▶ _Problem statement_
Say how many of the lines below include the word "agent". Only the number should be given.

▶ _Task inputs_
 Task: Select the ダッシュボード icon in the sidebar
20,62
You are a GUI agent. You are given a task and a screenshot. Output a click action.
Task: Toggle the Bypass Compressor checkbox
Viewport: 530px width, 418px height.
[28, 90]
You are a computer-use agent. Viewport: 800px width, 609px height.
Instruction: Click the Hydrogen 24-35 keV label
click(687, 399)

▶ _Worked solution_
2